Enlightenment against Empire

Enlightenment against Empire

Enlightenment against Empire

Synopsis

In the late eighteenth century, an array of European political thinkers attacked the very foundations of imperialism, arguing passionately that empire-building was not only unworkable, costly, and dangerous, but manifestly unjust. Enlightenment against Empireis the first book devoted to the anti-imperialist political philosophies of an age often regarded as affirming imperial ambitions. Sankar Muthu argues that thinkers such as Denis Diderot, Immanuel Kant, and Johann Gottfried Herder developed an understanding of humans as inherently cultural agents and therefore necessarily diverse. These thinkers rejected the conception of a culture-free "natural man." They held that moral judgments of superiority or inferiority could be made neither about entire peoples nor about many distinctive cultural institutions and practices. Muthu shows how such arguments enabled the era's anti-imperialists to defend the freedom of non-European peoples to order their own societies. In contrast to those who praise "the Enlightenment" as the triumph of a universal morality and critics who view it as an imperializing ideology that denigrated cultural pluralism, Muthu argues instead that eighteenth-century political thought included multiple Enlightenments. He reveals a distinctive and underappreciated strand of Enlightenment thinking that interweaves commitments to universal moral principles and incommensurable ways of life, and that links the concept of a shared human nature with the idea that humans are fundamentally diverse. Such an intellectual temperament, Muthu contends, can broaden our own perspectives about international justice and the relationship between human unity and diversity.

Excerpt

In the late eighteenth century, a number of prominent European political thinkers attacked imperialism, not only defending non-European peoples against the injustices of European imperial rule, as some earlier modern thinkers had done, but also challenging the idea that Europeans had any right to subjugate, colonize, and ‘civilize’ the rest of the world. This book is a study of this historically anomalous and understudied episode of political thinking. It is an era unique in the history of modern political thought: strikingly, virtually every prominent and influential European thinker in the three hundred years before the eighteenth century and nearly the full century after it were either agnostic toward or enthusiastically in favour of imperialism. In the context of the many philosophical and political questions raised by the emerging relationships between the European and non-European worlds, Enlightenment anti-imperialist thinkers crafted nuanced and intriguingly counter-intuitive arguments about human nature, cultural diversity, cross-cultural moral judgements, and political obligations. This study aims both to pluralize our understanding of the philosophical era known as ‘the Enlightenment’ and to explore a set of arguments and intellectual dispositions that reorient contemporary assumptions about the relationship between human unity and human diversity.

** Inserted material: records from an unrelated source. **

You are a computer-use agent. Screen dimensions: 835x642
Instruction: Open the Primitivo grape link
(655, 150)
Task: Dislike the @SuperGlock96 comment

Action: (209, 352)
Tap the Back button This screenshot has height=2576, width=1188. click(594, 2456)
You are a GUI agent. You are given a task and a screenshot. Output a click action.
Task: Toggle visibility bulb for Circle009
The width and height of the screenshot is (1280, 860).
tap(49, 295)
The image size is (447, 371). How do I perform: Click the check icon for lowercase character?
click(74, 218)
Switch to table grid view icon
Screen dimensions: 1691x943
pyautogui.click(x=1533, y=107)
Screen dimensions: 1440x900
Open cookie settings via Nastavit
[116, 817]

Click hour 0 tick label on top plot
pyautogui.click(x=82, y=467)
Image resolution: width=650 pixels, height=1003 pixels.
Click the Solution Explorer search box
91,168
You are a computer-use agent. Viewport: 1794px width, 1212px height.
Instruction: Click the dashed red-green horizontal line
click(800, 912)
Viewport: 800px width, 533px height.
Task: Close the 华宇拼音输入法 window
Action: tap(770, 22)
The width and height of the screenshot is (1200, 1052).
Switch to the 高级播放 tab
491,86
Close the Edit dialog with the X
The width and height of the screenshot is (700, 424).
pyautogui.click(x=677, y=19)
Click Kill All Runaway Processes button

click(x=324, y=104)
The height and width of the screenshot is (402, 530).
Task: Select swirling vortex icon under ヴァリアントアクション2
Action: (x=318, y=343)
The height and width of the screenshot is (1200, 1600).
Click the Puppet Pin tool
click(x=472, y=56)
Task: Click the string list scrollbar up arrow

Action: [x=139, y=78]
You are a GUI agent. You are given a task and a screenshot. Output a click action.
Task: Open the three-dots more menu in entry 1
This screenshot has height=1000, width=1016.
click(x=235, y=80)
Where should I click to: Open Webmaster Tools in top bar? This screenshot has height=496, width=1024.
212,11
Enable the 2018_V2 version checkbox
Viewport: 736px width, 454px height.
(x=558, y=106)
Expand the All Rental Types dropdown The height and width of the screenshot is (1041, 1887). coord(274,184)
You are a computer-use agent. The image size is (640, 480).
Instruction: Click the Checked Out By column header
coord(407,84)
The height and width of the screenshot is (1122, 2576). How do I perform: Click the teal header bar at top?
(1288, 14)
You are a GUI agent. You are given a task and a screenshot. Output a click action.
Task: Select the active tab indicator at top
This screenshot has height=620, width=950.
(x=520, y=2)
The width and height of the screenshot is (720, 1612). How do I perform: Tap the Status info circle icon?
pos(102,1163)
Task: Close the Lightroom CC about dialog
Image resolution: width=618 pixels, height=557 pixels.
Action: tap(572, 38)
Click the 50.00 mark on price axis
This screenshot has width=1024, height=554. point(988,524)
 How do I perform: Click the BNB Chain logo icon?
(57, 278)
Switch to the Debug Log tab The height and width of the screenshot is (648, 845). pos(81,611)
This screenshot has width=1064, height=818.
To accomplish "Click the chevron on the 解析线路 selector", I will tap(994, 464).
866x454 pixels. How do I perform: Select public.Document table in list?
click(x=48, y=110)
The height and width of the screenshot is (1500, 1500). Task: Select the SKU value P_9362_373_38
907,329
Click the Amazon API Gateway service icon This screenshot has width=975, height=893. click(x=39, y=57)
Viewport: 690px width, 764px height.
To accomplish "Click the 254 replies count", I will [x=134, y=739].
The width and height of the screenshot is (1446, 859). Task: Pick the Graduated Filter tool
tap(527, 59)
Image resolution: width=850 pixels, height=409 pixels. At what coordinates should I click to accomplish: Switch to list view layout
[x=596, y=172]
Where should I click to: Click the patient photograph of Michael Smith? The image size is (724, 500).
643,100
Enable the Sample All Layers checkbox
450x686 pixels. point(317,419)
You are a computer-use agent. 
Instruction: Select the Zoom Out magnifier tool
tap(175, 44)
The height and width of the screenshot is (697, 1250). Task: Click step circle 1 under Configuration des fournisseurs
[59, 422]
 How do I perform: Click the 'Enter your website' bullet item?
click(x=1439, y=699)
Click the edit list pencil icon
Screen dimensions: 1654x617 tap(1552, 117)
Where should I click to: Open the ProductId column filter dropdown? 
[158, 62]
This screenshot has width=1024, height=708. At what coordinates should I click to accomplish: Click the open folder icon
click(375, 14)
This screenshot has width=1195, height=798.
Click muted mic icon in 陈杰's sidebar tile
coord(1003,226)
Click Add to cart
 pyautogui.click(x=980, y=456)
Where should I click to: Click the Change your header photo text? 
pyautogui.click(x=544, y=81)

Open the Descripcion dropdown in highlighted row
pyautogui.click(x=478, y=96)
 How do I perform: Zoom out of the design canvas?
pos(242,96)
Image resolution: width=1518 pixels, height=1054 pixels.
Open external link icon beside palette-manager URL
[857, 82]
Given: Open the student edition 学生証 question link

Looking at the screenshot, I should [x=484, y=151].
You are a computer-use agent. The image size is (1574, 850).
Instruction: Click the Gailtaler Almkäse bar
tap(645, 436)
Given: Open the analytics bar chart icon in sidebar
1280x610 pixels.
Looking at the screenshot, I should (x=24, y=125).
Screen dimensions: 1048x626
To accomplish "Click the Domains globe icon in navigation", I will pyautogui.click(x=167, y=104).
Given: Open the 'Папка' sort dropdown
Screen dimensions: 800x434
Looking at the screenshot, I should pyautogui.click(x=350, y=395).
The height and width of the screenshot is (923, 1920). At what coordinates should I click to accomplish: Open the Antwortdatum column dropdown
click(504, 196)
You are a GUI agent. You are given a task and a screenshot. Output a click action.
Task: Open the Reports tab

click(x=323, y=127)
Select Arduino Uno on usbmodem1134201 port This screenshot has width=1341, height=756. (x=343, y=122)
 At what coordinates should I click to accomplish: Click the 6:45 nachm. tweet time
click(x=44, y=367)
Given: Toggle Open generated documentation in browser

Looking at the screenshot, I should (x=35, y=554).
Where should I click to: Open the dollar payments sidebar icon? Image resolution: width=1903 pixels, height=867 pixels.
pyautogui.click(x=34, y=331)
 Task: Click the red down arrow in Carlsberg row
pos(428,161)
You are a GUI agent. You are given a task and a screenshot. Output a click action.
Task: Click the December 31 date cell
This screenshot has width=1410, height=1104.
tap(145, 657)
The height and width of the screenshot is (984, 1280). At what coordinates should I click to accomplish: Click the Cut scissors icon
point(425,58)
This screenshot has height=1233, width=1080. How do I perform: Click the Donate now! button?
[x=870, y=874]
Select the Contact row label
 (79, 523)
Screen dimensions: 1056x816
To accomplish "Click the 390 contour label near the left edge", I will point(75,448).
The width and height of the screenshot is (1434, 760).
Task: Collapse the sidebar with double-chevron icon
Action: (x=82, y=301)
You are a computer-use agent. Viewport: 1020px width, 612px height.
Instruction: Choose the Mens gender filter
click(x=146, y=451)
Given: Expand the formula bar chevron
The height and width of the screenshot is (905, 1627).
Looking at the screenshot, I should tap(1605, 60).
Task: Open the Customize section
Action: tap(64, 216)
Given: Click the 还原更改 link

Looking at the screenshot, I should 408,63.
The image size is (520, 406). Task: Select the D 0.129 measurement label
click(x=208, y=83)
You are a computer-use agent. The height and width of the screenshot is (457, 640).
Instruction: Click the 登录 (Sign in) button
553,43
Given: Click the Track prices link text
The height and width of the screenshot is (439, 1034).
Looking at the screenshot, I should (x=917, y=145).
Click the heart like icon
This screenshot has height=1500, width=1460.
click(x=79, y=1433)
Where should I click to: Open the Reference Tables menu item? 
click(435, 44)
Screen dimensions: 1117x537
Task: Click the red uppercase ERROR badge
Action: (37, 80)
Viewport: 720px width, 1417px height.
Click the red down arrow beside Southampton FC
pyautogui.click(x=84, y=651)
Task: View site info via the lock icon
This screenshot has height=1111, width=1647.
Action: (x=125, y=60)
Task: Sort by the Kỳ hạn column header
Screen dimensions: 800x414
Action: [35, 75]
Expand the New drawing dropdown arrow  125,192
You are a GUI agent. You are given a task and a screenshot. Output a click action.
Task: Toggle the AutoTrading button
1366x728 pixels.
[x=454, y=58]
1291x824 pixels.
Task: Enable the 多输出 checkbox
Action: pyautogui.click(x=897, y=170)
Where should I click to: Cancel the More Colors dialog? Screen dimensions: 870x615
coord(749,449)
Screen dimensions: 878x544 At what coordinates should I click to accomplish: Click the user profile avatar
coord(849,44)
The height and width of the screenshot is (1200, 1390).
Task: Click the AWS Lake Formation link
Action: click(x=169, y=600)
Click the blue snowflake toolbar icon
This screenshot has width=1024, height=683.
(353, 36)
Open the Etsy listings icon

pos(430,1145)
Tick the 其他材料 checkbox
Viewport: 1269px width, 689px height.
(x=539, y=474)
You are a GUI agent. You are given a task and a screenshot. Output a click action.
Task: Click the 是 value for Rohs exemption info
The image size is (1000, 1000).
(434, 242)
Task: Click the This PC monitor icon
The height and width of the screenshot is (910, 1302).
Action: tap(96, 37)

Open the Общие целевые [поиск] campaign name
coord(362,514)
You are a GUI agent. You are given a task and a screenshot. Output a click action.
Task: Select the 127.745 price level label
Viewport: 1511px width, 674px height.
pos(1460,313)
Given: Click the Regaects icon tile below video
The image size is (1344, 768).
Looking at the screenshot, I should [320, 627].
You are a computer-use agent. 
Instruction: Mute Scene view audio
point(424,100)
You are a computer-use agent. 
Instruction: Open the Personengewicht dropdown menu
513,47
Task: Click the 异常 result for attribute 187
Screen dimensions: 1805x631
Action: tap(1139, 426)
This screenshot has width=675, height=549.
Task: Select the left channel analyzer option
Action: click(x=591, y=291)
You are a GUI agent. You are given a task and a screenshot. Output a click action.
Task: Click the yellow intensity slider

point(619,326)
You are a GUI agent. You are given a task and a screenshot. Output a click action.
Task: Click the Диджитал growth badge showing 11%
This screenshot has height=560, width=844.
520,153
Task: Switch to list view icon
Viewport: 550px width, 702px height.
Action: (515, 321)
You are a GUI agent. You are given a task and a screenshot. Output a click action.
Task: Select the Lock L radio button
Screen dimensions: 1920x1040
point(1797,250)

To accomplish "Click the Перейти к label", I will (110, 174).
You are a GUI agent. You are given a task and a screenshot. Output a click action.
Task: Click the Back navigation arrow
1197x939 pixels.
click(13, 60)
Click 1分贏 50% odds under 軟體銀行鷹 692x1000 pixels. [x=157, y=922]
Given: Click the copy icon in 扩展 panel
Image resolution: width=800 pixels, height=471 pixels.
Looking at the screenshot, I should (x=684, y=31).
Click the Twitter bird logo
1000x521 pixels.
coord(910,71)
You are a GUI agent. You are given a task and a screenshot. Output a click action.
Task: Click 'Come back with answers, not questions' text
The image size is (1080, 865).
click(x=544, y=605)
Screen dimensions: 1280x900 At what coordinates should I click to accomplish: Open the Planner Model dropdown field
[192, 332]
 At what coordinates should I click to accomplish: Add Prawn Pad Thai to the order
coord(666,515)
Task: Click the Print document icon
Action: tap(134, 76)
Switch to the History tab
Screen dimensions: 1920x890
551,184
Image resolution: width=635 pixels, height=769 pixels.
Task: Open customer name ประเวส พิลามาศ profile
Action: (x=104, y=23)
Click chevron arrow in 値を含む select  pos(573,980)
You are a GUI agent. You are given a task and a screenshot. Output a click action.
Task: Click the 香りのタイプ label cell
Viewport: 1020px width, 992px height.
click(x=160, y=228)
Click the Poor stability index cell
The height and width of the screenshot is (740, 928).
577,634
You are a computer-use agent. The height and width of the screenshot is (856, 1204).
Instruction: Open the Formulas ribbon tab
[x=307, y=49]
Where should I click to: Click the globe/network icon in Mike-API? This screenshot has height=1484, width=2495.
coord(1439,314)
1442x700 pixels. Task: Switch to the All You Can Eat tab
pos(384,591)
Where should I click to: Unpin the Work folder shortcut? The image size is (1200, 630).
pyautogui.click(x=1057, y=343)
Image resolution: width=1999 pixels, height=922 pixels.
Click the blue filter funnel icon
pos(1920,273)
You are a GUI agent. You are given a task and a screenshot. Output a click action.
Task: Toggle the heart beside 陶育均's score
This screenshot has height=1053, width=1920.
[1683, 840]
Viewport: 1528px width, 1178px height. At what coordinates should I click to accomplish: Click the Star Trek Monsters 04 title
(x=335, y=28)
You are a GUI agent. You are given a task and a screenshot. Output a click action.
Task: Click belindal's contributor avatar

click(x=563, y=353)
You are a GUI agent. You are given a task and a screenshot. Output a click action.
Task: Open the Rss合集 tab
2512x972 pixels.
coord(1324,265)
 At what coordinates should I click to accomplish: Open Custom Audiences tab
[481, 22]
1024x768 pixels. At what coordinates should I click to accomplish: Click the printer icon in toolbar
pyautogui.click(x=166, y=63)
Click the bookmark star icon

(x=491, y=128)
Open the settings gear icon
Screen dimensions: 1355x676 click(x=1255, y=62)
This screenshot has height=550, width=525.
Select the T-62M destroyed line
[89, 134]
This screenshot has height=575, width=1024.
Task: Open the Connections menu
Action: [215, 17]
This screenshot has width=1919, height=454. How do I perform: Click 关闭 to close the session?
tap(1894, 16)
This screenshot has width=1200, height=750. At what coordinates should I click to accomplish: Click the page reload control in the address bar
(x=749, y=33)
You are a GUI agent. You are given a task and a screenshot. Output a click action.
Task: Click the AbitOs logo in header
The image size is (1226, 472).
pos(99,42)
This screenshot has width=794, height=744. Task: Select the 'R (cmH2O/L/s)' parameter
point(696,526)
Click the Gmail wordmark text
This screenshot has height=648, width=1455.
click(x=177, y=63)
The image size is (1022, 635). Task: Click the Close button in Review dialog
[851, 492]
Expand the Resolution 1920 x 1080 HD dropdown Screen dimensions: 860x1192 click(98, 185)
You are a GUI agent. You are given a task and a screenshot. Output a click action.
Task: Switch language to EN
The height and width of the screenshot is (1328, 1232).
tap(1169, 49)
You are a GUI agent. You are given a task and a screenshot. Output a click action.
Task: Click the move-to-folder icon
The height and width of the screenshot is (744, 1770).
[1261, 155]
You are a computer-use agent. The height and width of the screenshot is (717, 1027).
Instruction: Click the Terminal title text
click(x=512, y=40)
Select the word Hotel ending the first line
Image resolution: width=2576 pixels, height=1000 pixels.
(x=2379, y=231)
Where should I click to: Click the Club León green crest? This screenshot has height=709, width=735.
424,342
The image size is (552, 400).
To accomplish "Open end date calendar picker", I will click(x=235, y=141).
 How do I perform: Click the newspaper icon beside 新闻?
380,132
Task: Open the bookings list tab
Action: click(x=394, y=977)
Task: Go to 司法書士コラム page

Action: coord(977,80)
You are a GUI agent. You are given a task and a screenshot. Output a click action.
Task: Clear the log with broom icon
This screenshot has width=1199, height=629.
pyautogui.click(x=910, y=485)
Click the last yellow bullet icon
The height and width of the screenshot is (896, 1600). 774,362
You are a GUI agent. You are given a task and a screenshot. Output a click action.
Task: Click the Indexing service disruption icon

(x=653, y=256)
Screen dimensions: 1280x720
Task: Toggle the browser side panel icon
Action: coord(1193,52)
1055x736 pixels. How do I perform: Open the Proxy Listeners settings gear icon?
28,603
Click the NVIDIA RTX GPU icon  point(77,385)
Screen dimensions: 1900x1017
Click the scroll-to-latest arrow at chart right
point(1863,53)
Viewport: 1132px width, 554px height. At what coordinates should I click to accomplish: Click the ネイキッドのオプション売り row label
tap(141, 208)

Throughout this book, I use the term ‘Enlightenment’ as a temporal adjective; in this sense of the term, Enlightenment political theory simply refers to the political thought of the long eighteenth century (that is, the late seventeenth to the early nineteenth centuries). As I argue in the concluding chapter, more substantive and conventional understandings of ‘the Enlightenment’ usually occlude more than they illuminate the writings about non-European peoples and empire by eighteenth-century political thinkers. This study, then, is neither a defence of ‘the’ Enlightenment nor an attack upon it, for an investigation of the anti-imperialist strand of eighteenth-century writings is meant to broaden our understanding of Enlightenment-era perspectives, rather than to redescribe ‘the’ Enlightenment or an overriding ‘Enlightenment project’ that ostensibly typified this age of philosophical thought. As with other historiographic terms of convenience, ‘the Enlightenment’ groups together an . . .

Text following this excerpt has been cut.